SmolVLA – A lightweight robotics model open-sourced by Hugging Face

What is SmolVLA?

SmolVLA is an open-source lightweight Vision-Language-Action (VLA) model developed by Hugging Face, designed for cost-efficient robotics. With just 450 million parameters, the model is compact, capable of running on CPUs, trainable on a single consumer-grade GPU, and even deployable on a MacBook. SmolVLA is trained entirely on open-source datasets labeled as “lerobot.”

Key Features of SmolVLA

Multimodal Input Processing:
SmolVLA can handle various inputs, including multiple images, language instructions, and robot state information. It extracts visual features using a vision encoder, tokenizes language instructions for input into a decoder, and projects proprioceptive state data through a linear layer into a token aligned with the language model’s token dimension.

Action Sequence Generation:
The model includes an “action expert” module—a lightweight Transformer—that generates future robot action sequences based on outputs from the Vision-Language Model (VLM).
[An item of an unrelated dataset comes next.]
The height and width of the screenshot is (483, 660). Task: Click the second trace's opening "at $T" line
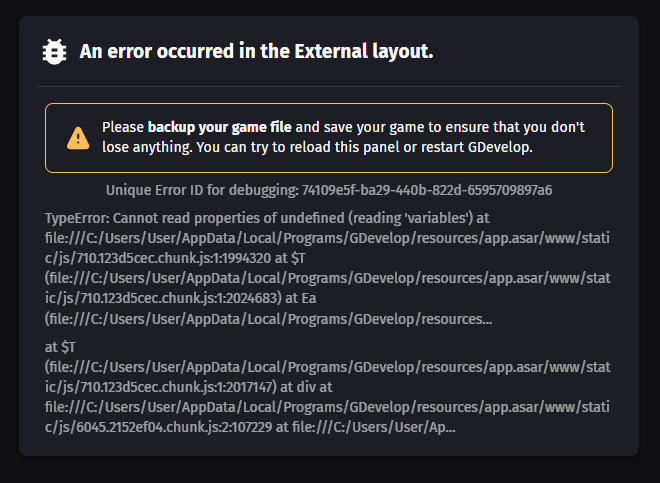[60, 347]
It is trained using a flow matching technique, guiding noisy samples to regress toward the true data distribution, enabling precise real-time control.
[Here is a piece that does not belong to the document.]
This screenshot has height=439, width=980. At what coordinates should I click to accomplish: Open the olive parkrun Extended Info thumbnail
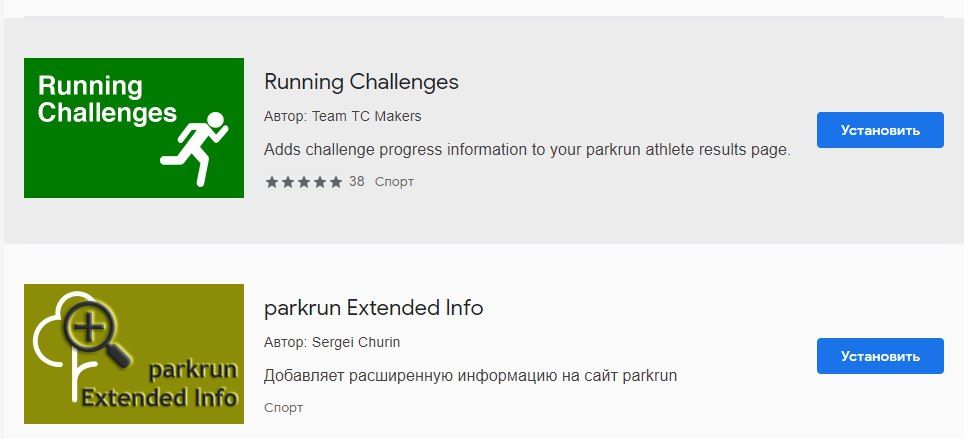pyautogui.click(x=134, y=354)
Efficient Inference and Asynchronous Execution:
SmolVLA introduces an asynchronous inference stack that separates action execution from perception and prediction. This allows for faster and more responsive control, enabling robots to react quickly in dynamic environments, improving response time and task throughput.

Technical Principles of SmolVLA

Vision-Language Model (VLM):
SmolVLA uses SmolVLM2 as its core VLM, optimized for multi-image input. It consists of a SigLIP vision encoder and a SmolLM2 language decoder. Visual tokens are extracted via the encoder, language instructions are tokenized and input directly to the decoder, and state information is projected to match the decoder’s token dimension. The decoder processes the concatenated image, language, and state tokens to produce features passed to the action expert.

Action Expert:
This is a lightweight Transformer with around 100 million parameters. It generates future robot action sequences based on VLM outputs. Trained using flow matching, it enables precise real-time control by learning to regress from noisy samples to the true data distribution.

Visual Token Reduction:
To improve efficiency, SmolVLA limits the number of visual tokens per frame to 64, significantly reducing processing overhead.

Layer Skipping for Faster Inference:
SmolVLA accelerates inference by skipping half of the layers in the VLM during computation, effectively halving computational costs while maintaining strong performance.

Interleaved Attention Layers:
Unlike traditional VLA architectures, SmolVLA alternates between Cross-Attention (CA) and Self-Attention (SA) layers. This improves multimodal information integration and speeds up inference.

Asynchronous Inference:
SmolVLA allows the robot’s “hands” and “eyes” to work independently. Under this strategy, the robot can execute current actions while simultaneously processing new observations and predicting the next actions, eliminating inference latency and increasing control frequency.

Project Links for SmolVLA

Hugging Face Model Hub: https://huggingface.co/lerobot/smolvla_base
arXiv Technical Paper: https://arxiv.org/pdf/2506.01844

Application Scenarios for SmolVLA

Object Grasping and Placement:
SmolVLA can control robotic arms to perform complex grasping and placement tasks. For example, on an industrial production line, a robot can use visual input and language commands to accurately pick up parts and place them in designated locations.

Household Tasks:
SmolVLA can be used in home service robots to help with various household chores. For instance, a robot can follow natural language instructions to identify and clean up clutter or place items in specified areas.

Goods Handling:
In logistics warehouses, SmolVLA can control robots to handle cargo. Robots can identify the position and shape of goods through visual input, combine this with language commands, and generate optimal handling paths and action sequences to improve efficiency and accuracy.

Robotics Education:
SmolVLA can serve as an educational tool for robotics, helping students and researchers better understand and develop robotic technologies.